Ranger uranium mineNorthern Territory and national environment groups have pledged to fight a proposal for a new underground uranium mine within the boundaries of Kakadu National Park.

The groups are arguing that the proponent, Energy Resources of Australia, has failed to supply key details that would allow NT and federal environment ministers to make an informed assessment of the project’s economic risks.

Energy Resources of Australia, majority owned by Rio Tinto, submitted a Draft Environment Impact Assessment in October for the new underground operation.

At the time of the submission, ERA Chief Executive, Andrea Sutton, defended the mine’s environmental credentials.

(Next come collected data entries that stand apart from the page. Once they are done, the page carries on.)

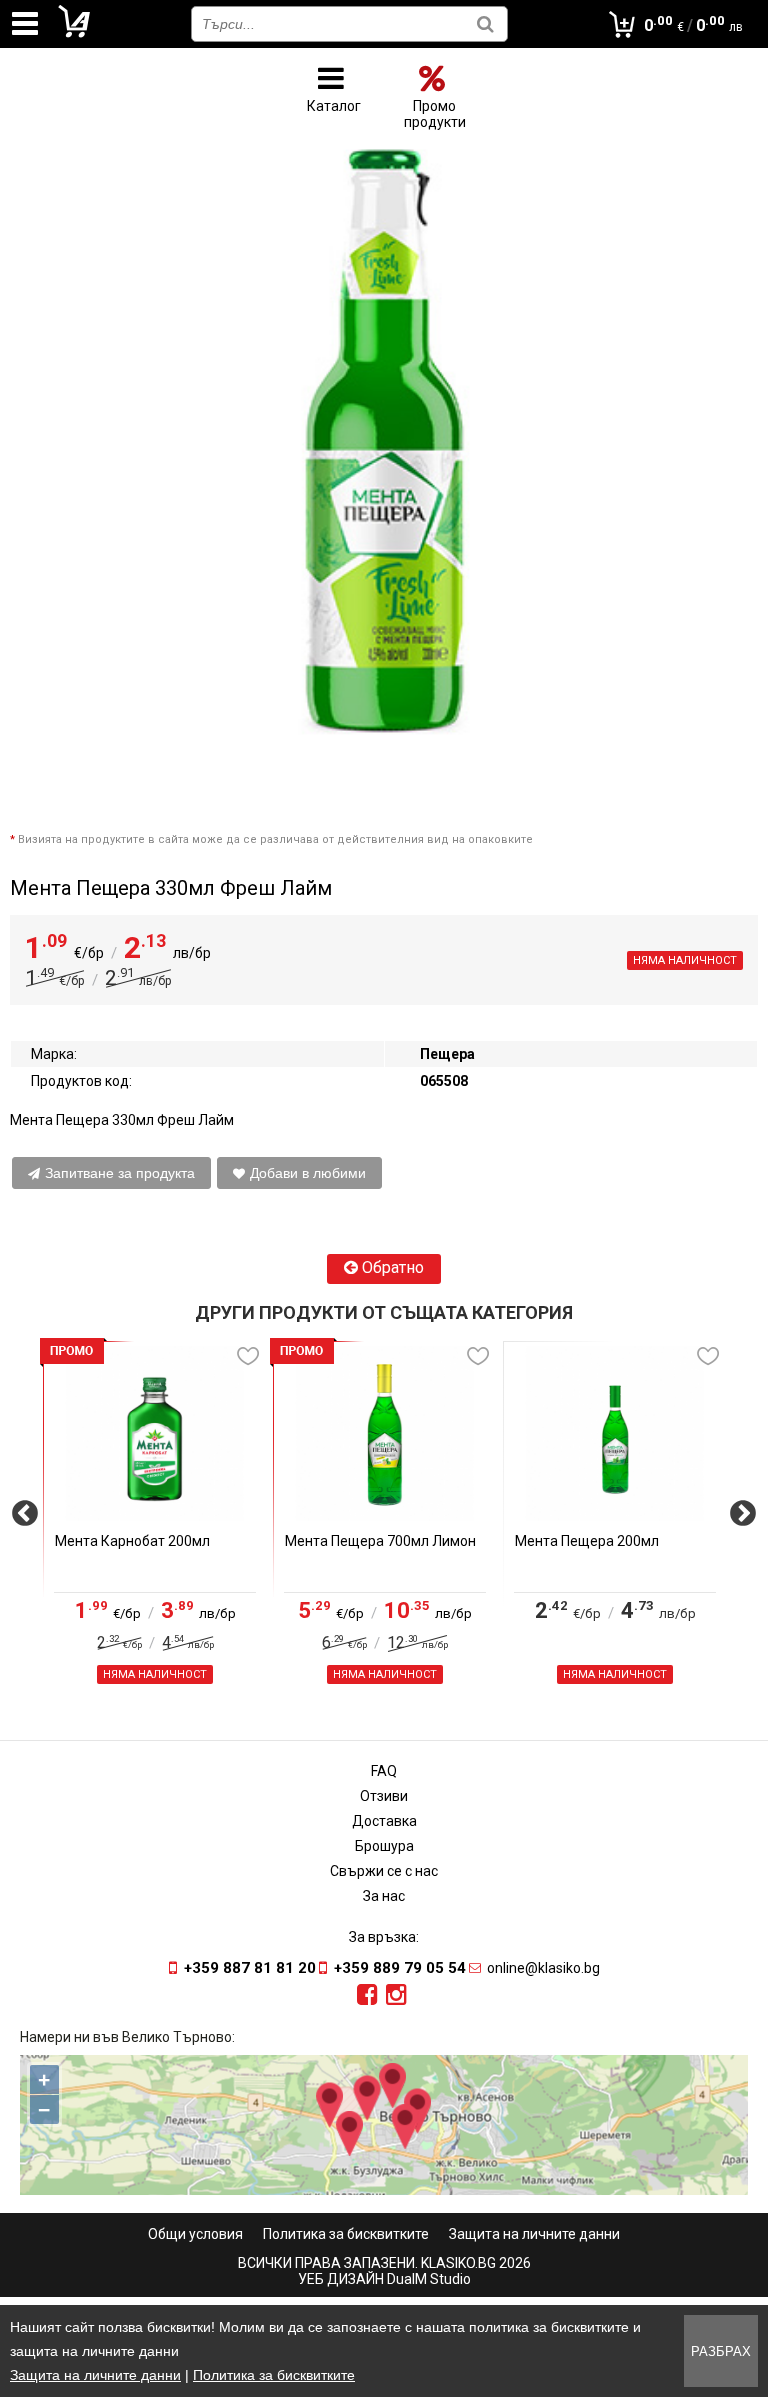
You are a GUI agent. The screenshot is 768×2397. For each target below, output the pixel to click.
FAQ (384, 1771)
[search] (485, 23)
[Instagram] (396, 1995)
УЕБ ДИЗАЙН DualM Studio (384, 2279)
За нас (384, 1896)
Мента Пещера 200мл (587, 1541)
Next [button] (743, 1521)
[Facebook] (367, 1995)
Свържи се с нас (384, 1871)
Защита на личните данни (534, 2234)
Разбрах (721, 2351)
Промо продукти (435, 114)
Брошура (384, 1846)
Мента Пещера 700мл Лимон (380, 1541)
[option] (155, 1521)
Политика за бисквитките (346, 2234)
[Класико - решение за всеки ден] (75, 34)
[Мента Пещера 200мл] (615, 1433)
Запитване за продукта (120, 1173)
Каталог (334, 106)
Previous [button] (25, 1521)
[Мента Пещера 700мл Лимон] (385, 1433)
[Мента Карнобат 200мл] (155, 1433)
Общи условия (195, 2234)
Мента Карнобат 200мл (132, 1541)
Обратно (391, 1267)
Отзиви (384, 1796)
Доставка (384, 1821)
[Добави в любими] (248, 1356)
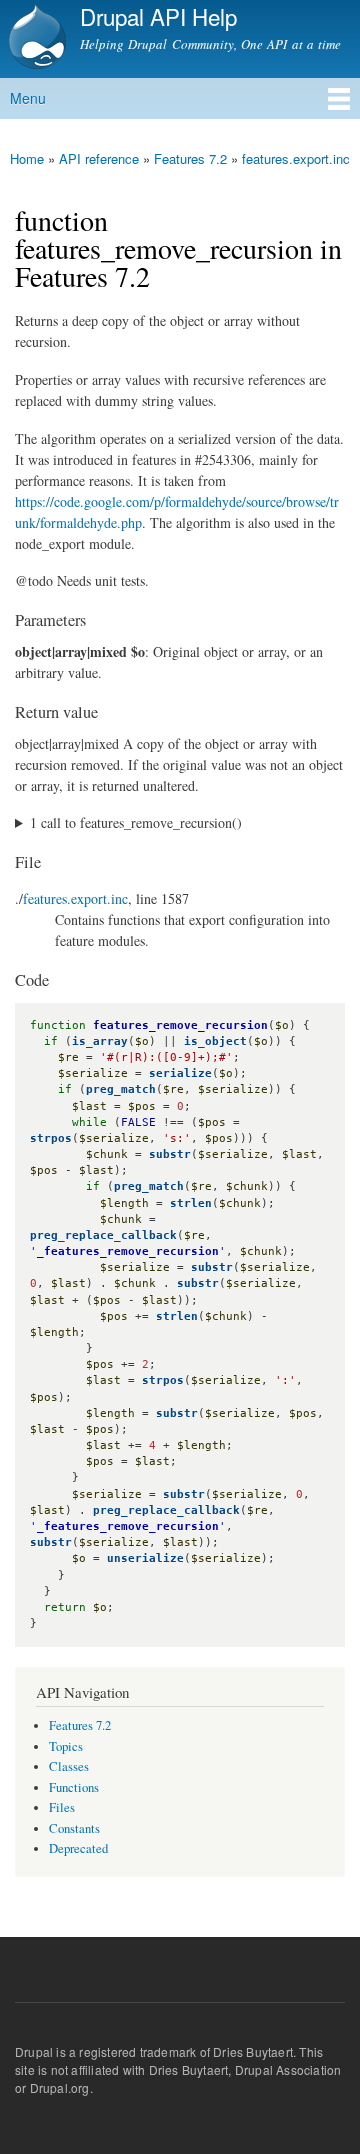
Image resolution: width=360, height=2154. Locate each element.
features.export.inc (296, 158)
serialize (180, 1073)
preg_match (121, 1089)
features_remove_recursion (180, 1025)
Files (62, 1807)
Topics (66, 1746)
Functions (74, 1787)
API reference (99, 158)
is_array (100, 1041)
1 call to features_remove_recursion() (136, 822)
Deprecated (78, 1848)
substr (170, 1154)
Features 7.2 (190, 158)
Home (27, 158)
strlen (191, 1203)
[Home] (35, 39)
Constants (74, 1828)
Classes (69, 1766)
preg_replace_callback (103, 1235)
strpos (51, 1138)
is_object (215, 1041)
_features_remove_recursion (128, 1251)
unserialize (145, 1558)
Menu (28, 98)
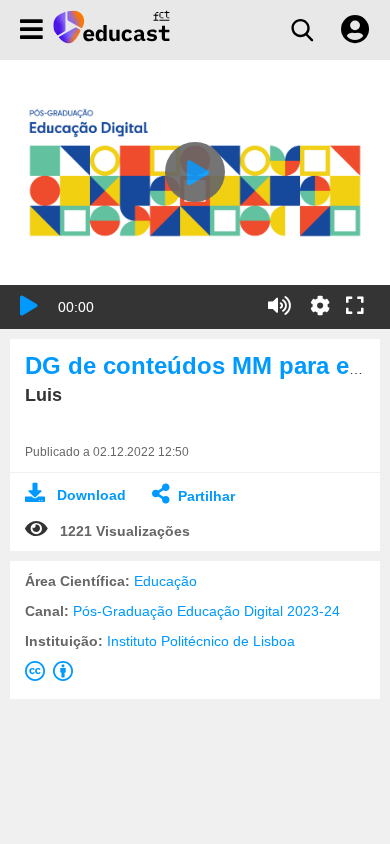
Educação (165, 581)
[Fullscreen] (355, 307)
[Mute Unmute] (279, 306)
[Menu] (31, 30)
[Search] (302, 30)
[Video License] (53, 675)
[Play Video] (195, 172)
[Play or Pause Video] (29, 306)
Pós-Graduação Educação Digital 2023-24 (206, 611)
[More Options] (320, 306)
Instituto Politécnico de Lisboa (201, 641)
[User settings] (355, 30)
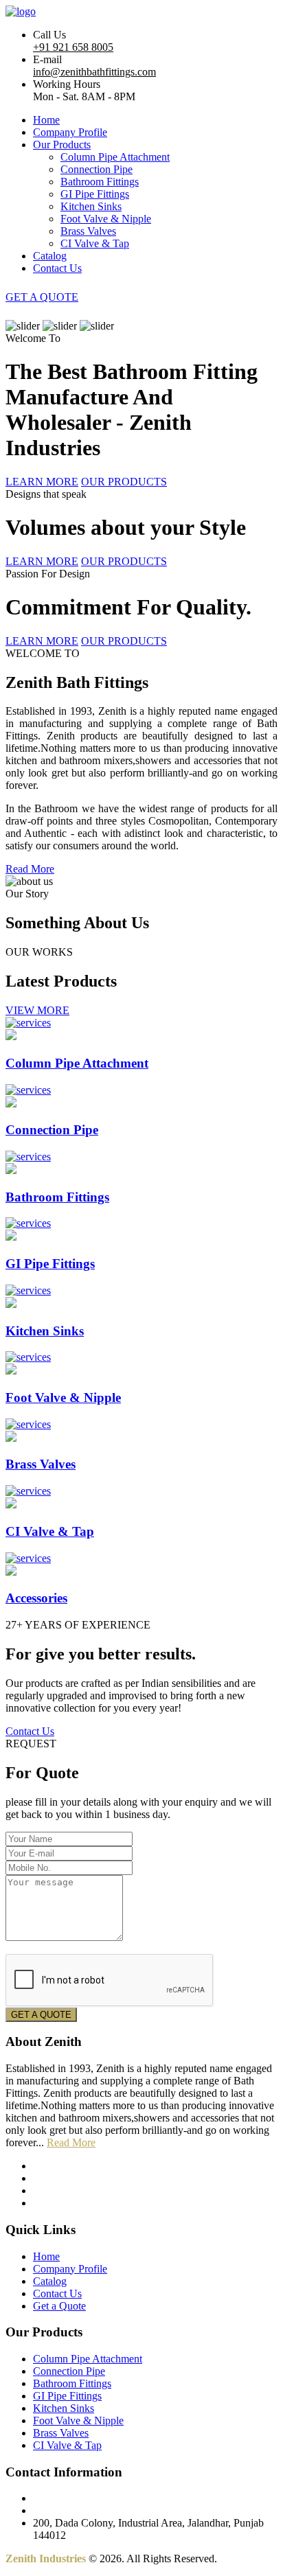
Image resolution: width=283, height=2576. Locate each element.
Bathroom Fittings (99, 181)
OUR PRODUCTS (124, 481)
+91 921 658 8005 (73, 47)
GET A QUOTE (41, 297)
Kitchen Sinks (91, 206)
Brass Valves (88, 231)
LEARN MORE (41, 481)
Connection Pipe (96, 169)
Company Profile (70, 132)
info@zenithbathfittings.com (94, 72)
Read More (29, 869)
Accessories (36, 1598)
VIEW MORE (37, 1010)
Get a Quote (59, 2306)
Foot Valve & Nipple (105, 219)
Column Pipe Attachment (115, 157)
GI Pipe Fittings (94, 194)
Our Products (62, 144)
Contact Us (57, 268)
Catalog (50, 256)
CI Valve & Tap (94, 243)
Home (46, 120)
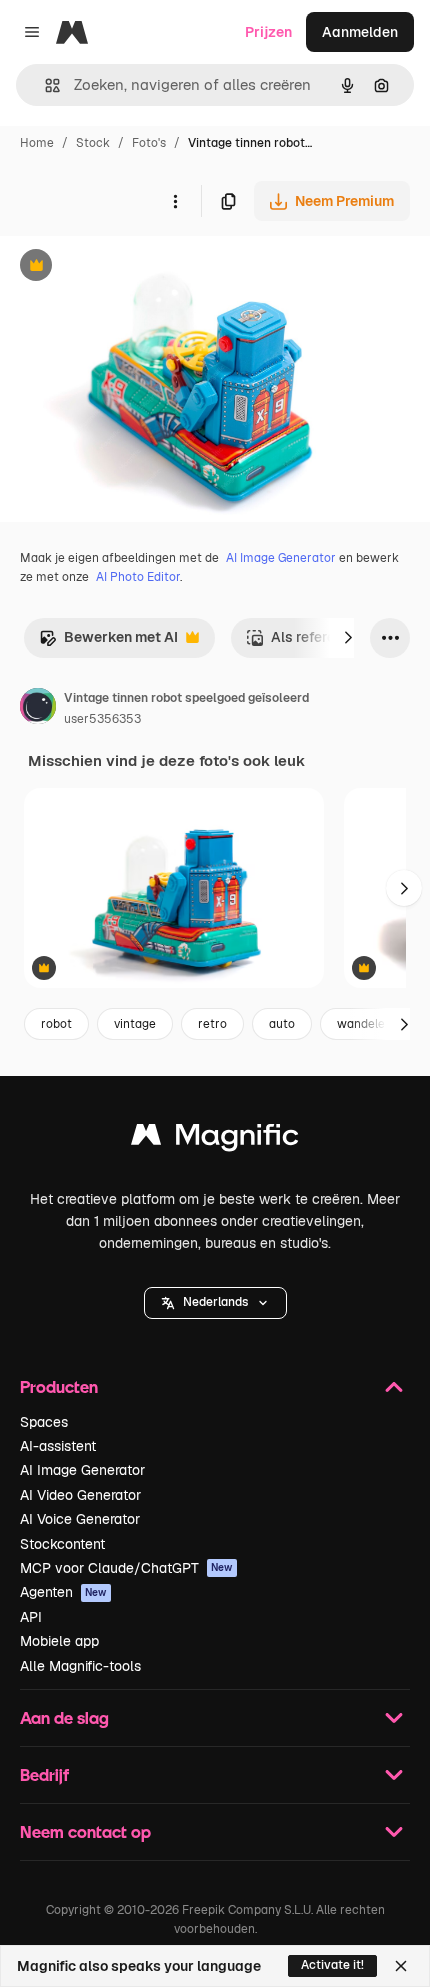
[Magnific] (215, 1139)
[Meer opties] (175, 201)
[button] (215, 1303)
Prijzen (268, 32)
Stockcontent (62, 1544)
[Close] (401, 1966)
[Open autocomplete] (44, 85)
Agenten (63, 1592)
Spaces (44, 1422)
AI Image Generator (281, 558)
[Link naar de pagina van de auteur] (38, 709)
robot (56, 1024)
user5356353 (102, 719)
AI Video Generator (80, 1495)
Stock (93, 143)
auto (282, 1024)
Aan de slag (64, 1717)
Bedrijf (44, 1774)
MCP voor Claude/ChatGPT (126, 1568)
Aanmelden (360, 32)
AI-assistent (58, 1446)
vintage (135, 1024)
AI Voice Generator (80, 1519)
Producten (59, 1386)
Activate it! (332, 1965)
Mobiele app (59, 1641)
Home (37, 143)
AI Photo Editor (138, 577)
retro (212, 1024)
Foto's (149, 143)
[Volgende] (348, 638)
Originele (131, 267)
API (31, 1617)
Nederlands (215, 1302)
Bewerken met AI (108, 642)
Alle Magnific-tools (80, 1666)
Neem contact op (85, 1831)
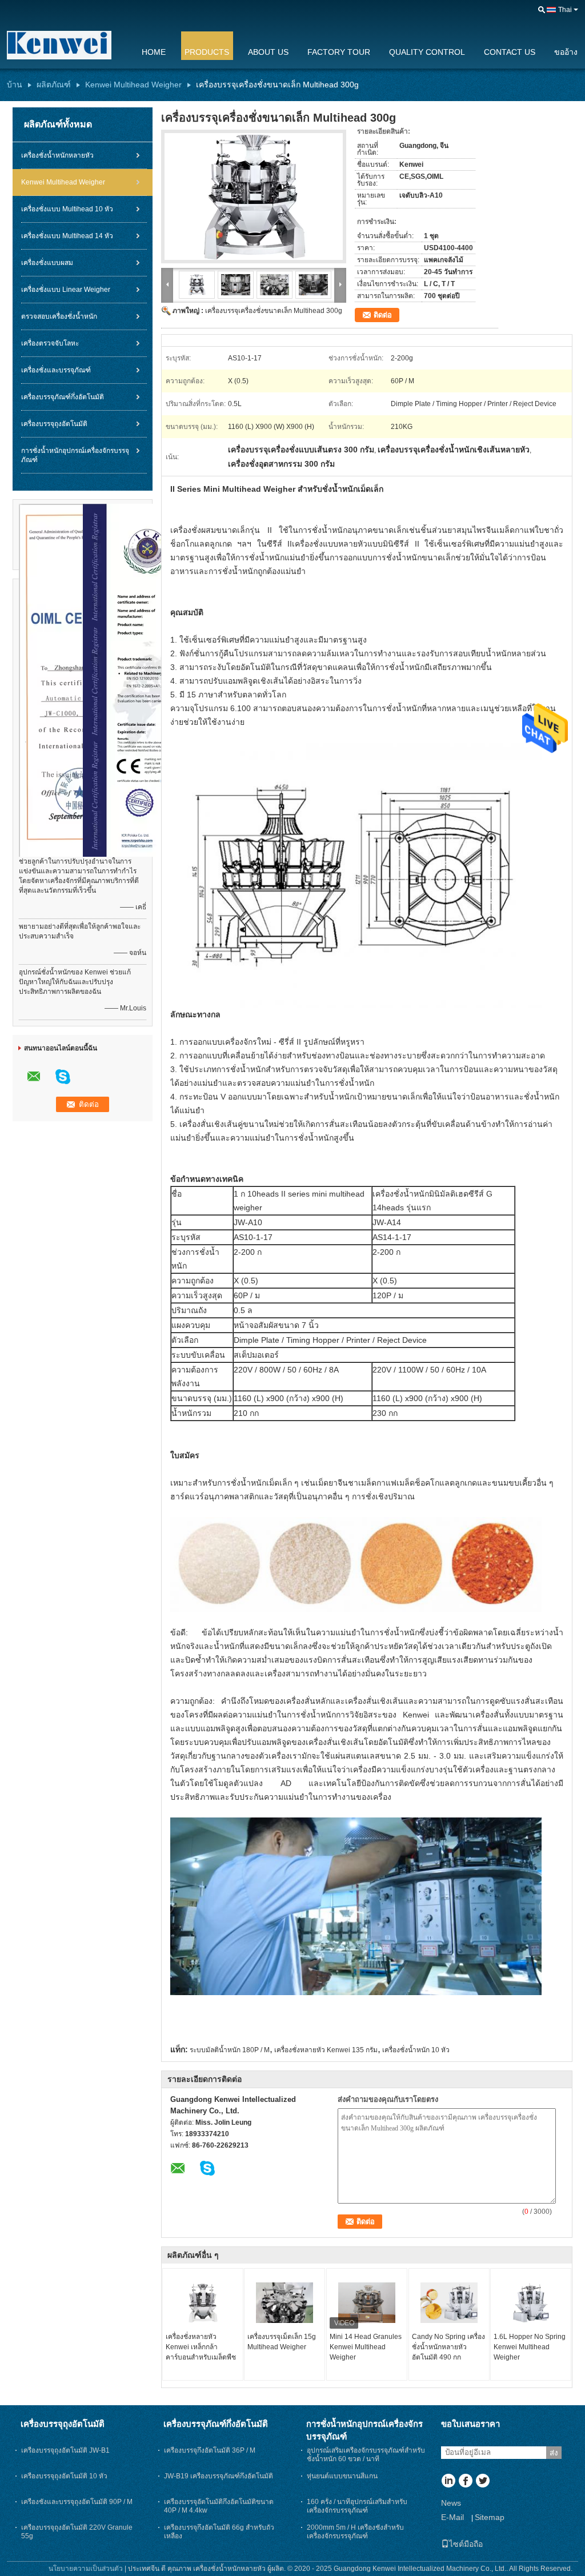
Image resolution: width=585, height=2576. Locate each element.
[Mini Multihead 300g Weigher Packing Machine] (254, 196)
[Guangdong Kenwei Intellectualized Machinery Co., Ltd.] (67, 45)
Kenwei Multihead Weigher (133, 84)
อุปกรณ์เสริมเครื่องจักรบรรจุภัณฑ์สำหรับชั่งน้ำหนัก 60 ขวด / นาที (366, 2454)
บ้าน (14, 84)
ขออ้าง (566, 52)
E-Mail (452, 2517)
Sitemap (489, 2517)
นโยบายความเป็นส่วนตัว (86, 2569)
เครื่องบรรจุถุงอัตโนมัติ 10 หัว (64, 2476)
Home (154, 52)
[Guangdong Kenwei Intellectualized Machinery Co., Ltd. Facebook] (465, 2481)
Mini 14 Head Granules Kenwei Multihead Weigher (366, 2347)
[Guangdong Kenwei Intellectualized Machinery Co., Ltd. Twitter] (482, 2481)
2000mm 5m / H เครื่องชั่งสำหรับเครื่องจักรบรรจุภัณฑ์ (355, 2531)
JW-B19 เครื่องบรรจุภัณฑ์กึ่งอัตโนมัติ (218, 2476)
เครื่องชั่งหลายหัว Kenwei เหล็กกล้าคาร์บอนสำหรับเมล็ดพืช (201, 2347)
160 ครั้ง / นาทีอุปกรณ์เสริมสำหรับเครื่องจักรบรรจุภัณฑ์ (357, 2506)
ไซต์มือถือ (466, 2544)
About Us (268, 52)
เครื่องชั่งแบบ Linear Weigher (65, 290)
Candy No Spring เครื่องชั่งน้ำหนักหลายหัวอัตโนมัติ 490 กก (448, 2347)
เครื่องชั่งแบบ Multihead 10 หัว (67, 209)
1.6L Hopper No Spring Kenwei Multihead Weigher (530, 2347)
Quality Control (427, 52)
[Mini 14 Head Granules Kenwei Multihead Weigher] (367, 2303)
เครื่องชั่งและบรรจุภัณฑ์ (56, 370)
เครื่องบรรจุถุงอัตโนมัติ (54, 424)
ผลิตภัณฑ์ (54, 84)
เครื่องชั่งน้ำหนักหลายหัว (57, 155)
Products (207, 52)
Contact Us (509, 52)
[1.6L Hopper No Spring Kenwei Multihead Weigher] (531, 2303)
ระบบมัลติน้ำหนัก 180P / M (230, 2050)
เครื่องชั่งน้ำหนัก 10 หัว (416, 2050)
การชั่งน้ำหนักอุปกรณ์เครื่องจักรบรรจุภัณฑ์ (75, 455)
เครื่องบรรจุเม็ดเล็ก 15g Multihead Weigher (281, 2342)
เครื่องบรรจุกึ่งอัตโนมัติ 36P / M (209, 2450)
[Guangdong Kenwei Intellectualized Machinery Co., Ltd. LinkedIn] (448, 2481)
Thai (565, 10)
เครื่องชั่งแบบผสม (47, 263)
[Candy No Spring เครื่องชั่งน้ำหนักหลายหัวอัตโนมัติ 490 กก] (449, 2303)
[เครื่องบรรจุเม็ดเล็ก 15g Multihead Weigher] (284, 2303)
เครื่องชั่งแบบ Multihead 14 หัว (67, 236)
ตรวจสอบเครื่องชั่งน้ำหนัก (59, 316)
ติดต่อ (383, 315)
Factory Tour (338, 52)
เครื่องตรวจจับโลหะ (50, 343)
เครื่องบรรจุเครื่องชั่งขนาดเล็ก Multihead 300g (273, 311)
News (451, 2502)
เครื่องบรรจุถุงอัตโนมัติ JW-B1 (65, 2450)
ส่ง (554, 2453)
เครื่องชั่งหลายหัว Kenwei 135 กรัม (326, 2050)
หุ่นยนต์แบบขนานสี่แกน (342, 2476)
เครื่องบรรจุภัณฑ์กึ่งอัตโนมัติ (62, 397)
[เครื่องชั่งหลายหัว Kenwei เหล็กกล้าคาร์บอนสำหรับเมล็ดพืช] (203, 2303)
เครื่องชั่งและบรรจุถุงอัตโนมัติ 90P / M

“ERA has successfully protected the surrounding environment during more than 30 years of operations at Ranger which has been confirmed by the independent Commonwealth Supervising Scientist,” Ms Sutton said.

ERA is required to end mining and mineral processing at the Ranger mine in January 2021 and environmental groups are concerned that the planned new underground operation, known as Ranger 3 Deeps, would complicate and delay the company’s mandated clean up and rehabilitation period.

“ERA’s financial struggles are well known to investors who have fled the depressed uranium sector in droves since Fukushima,” said Lauren Mellor of the Environment Centre NT.

“With rehabilitation liabilities of more than $700 million – worth more than ERA’s market value – the company has warned the ASX it may not be able to fully fund future rehabilitation. Federal and NT assessors should demand all project data be made available for public scrutiny during the assessment process.”

“Ranger has been operating inside Kakadu for more than three decades and has experienced hundreds of leaks, spills and license breaches in that time, including a major radioactive spill last year that shut the plant for six months,” said the Australian Conservation Foundation’s Dave Sweeney.

“The mine is ageing, failing and is overdue for retirement. But instead of a planned and costed clean up and exit plan, ERA is pushing ahead with incomplete plans for a new underground mine, playing radioactive roulette at Ranger.”

“We will actively contest any new uranium mine in Kakadu because this company has a track record of broken pipes and broken promises.

The last incident at Ranger occurred at approximately 1am on 7 December 2013. A tank failure resulted in a spill of approximately 1,400 cubic meters of acidic slurry into the environment. The mine is surrounded by Kakadu National Park and at the time grave concerns were held for the future health of waterways, flora and fauna in the park.

The peer-reviewed report found that at the time of the tank failure, ERA’s management of process safety and its corporate governance did not meet expected standards. It also found that regulators need to pick up their game in order to identify non-compliance issues.